=== DATASET RECORDS ===

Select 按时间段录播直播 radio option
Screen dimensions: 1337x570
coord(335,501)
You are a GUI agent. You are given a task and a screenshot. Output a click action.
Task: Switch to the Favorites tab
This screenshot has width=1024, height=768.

===

> **ACTION ITEM**
Where a line above holds the string "screenshot", show that line.

> **EXPECTED OUTPUT**
You are a GUI agent. You are given a task and a screenshot. Output a click action.
This screenshot has width=1024, height=768.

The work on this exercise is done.